(WORK REQUIRED) Copy all the records exactly; the complete set is the expected result.

(MATERIAL SUPPLIED)
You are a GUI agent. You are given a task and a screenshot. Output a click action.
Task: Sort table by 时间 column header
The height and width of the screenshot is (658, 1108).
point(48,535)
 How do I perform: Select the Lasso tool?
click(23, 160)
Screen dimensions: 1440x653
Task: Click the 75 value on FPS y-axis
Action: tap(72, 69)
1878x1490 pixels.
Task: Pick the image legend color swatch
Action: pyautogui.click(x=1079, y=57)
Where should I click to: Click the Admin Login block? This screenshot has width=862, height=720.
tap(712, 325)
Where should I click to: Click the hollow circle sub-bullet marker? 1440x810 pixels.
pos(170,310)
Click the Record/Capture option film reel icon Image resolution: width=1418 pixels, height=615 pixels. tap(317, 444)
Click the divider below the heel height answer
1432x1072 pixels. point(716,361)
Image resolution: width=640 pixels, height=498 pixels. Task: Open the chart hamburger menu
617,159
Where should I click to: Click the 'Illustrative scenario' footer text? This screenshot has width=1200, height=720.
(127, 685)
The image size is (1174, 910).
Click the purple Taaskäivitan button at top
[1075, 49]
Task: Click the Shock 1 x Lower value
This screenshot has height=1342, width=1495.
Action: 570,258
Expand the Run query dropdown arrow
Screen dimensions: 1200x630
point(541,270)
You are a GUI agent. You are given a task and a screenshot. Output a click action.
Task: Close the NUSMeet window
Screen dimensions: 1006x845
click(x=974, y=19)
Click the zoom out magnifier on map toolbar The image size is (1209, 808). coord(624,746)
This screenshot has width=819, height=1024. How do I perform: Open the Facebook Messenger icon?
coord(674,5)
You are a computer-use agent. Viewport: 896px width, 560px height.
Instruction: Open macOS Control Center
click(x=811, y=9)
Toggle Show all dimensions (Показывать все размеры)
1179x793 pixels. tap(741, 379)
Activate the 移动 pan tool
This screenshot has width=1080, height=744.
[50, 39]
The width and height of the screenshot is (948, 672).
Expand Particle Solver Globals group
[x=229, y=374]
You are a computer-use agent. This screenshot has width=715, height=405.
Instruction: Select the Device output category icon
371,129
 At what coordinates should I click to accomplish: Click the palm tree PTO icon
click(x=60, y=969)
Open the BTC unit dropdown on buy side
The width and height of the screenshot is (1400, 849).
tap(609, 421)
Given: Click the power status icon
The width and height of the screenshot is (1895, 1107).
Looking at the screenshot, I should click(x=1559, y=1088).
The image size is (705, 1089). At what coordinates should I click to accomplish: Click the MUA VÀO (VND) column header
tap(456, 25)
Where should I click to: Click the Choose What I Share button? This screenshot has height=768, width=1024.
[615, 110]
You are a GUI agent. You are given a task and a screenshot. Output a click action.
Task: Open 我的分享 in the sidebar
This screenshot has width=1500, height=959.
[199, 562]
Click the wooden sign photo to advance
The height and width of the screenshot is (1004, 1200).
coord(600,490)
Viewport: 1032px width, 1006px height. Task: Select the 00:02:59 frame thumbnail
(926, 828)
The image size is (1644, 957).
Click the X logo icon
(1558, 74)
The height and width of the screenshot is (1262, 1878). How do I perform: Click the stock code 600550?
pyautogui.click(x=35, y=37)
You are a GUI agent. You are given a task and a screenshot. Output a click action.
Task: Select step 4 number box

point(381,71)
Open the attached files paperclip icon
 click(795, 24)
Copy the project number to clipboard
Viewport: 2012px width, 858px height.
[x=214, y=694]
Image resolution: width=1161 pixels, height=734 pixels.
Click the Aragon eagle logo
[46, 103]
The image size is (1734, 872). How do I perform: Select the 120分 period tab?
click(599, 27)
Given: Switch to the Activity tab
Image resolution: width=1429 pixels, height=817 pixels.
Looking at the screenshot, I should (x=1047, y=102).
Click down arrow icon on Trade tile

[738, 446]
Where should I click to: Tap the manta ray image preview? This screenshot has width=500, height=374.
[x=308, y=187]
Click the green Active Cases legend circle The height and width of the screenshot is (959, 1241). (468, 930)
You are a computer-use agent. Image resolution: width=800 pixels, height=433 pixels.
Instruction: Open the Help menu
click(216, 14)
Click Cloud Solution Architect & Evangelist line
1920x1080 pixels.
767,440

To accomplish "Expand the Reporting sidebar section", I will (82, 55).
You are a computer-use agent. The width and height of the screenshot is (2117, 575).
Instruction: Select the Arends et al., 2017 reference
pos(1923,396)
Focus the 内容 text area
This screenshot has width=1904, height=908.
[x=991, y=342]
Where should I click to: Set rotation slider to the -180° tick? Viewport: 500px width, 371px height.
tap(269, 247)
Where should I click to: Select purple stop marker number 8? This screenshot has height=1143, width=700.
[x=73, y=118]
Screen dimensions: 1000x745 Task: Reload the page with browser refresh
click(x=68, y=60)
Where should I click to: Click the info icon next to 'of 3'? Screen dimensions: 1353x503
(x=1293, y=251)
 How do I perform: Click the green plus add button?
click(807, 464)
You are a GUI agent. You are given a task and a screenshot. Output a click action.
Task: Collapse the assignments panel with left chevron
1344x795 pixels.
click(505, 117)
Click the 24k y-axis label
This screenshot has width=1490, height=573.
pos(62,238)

(ANSWER FOR THIS EXERCISE)
You are a GUI agent. You are given a task and a screenshot. Output a click action.
Task: Sort table by 时间 column header
The height and width of the screenshot is (658, 1108).
point(48,535)
 How do I perform: Select the Lasso tool?
click(23, 160)
Screen dimensions: 1440x653
Task: Click the 75 value on FPS y-axis
Action: tap(72, 69)
1878x1490 pixels.
Task: Pick the image legend color swatch
Action: pyautogui.click(x=1079, y=57)
Where should I click to: Click the Admin Login block? This screenshot has width=862, height=720.
tap(712, 325)
Where should I click to: Click the hollow circle sub-bullet marker? 1440x810 pixels.
pos(170,310)
Click the Record/Capture option film reel icon Image resolution: width=1418 pixels, height=615 pixels. tap(317, 444)
Click the divider below the heel height answer
1432x1072 pixels. point(716,361)
Image resolution: width=640 pixels, height=498 pixels. Task: Open the chart hamburger menu
617,159
Where should I click to: Click the 'Illustrative scenario' footer text? This screenshot has width=1200, height=720.
(127, 685)
The image size is (1174, 910).
Click the purple Taaskäivitan button at top
[1075, 49]
Task: Click the Shock 1 x Lower value
This screenshot has height=1342, width=1495.
Action: 570,258
Expand the Run query dropdown arrow
Screen dimensions: 1200x630
point(541,270)
You are a GUI agent. You are given a task and a screenshot. Output a click action.
Task: Close the NUSMeet window
Screen dimensions: 1006x845
click(x=974, y=19)
Click the zoom out magnifier on map toolbar The image size is (1209, 808). coord(624,746)
This screenshot has width=819, height=1024. How do I perform: Open the Facebook Messenger icon?
coord(674,5)
You are a computer-use agent. Viewport: 896px width, 560px height.
Instruction: Open macOS Control Center
click(x=811, y=9)
Toggle Show all dimensions (Показывать все размеры)
1179x793 pixels. tap(741, 379)
Activate the 移动 pan tool
This screenshot has width=1080, height=744.
[50, 39]
The width and height of the screenshot is (948, 672).
Expand Particle Solver Globals group
[x=229, y=374]
You are a computer-use agent. This screenshot has width=715, height=405.
Instruction: Select the Device output category icon
371,129
 At what coordinates should I click to accomplish: Click the palm tree PTO icon
click(x=60, y=969)
Open the BTC unit dropdown on buy side
The width and height of the screenshot is (1400, 849).
tap(609, 421)
Given: Click the power status icon
The width and height of the screenshot is (1895, 1107).
Looking at the screenshot, I should click(x=1559, y=1088).
The image size is (705, 1089). At what coordinates should I click to accomplish: Click the MUA VÀO (VND) column header
tap(456, 25)
Where should I click to: Click the Choose What I Share button? This screenshot has height=768, width=1024.
[615, 110]
You are a GUI agent. You are given a task and a screenshot. Output a click action.
Task: Open 我的分享 in the sidebar
This screenshot has width=1500, height=959.
[199, 562]
Click the wooden sign photo to advance
The height and width of the screenshot is (1004, 1200).
coord(600,490)
Viewport: 1032px width, 1006px height. Task: Select the 00:02:59 frame thumbnail
(926, 828)
The image size is (1644, 957).
Click the X logo icon
(1558, 74)
The height and width of the screenshot is (1262, 1878). How do I perform: Click the stock code 600550?
pyautogui.click(x=35, y=37)
You are a GUI agent. You are given a task and a screenshot. Output a click action.
Task: Select step 4 number box

point(381,71)
Open the attached files paperclip icon
 click(795, 24)
Copy the project number to clipboard
Viewport: 2012px width, 858px height.
[x=214, y=694]
Image resolution: width=1161 pixels, height=734 pixels.
Click the Aragon eagle logo
[46, 103]
The image size is (1734, 872). How do I perform: Select the 120分 period tab?
click(599, 27)
Given: Switch to the Activity tab
Image resolution: width=1429 pixels, height=817 pixels.
Looking at the screenshot, I should (x=1047, y=102).
Click down arrow icon on Trade tile

[738, 446]
Where should I click to: Tap the manta ray image preview? This screenshot has width=500, height=374.
[x=308, y=187]
Click the green Active Cases legend circle The height and width of the screenshot is (959, 1241). (468, 930)
You are a computer-use agent. Image resolution: width=800 pixels, height=433 pixels.
Instruction: Open the Help menu
click(216, 14)
Click Cloud Solution Architect & Evangelist line
1920x1080 pixels.
767,440

To accomplish "Expand the Reporting sidebar section", I will (82, 55).
You are a computer-use agent. The width and height of the screenshot is (2117, 575).
Instruction: Select the Arends et al., 2017 reference
pos(1923,396)
Focus the 内容 text area
This screenshot has width=1904, height=908.
[x=991, y=342]
Where should I click to: Set rotation slider to the -180° tick? Viewport: 500px width, 371px height.
tap(269, 247)
Where should I click to: Select purple stop marker number 8? This screenshot has height=1143, width=700.
[x=73, y=118]
Screen dimensions: 1000x745 Task: Reload the page with browser refresh
click(x=68, y=60)
Where should I click to: Click the info icon next to 'of 3'? Screen dimensions: 1353x503
(x=1293, y=251)
 How do I perform: Click the green plus add button?
click(807, 464)
You are a GUI agent. You are given a task and a screenshot. Output a click action.
Task: Collapse the assignments panel with left chevron
1344x795 pixels.
click(505, 117)
Click the 24k y-axis label
This screenshot has width=1490, height=573.
pos(62,238)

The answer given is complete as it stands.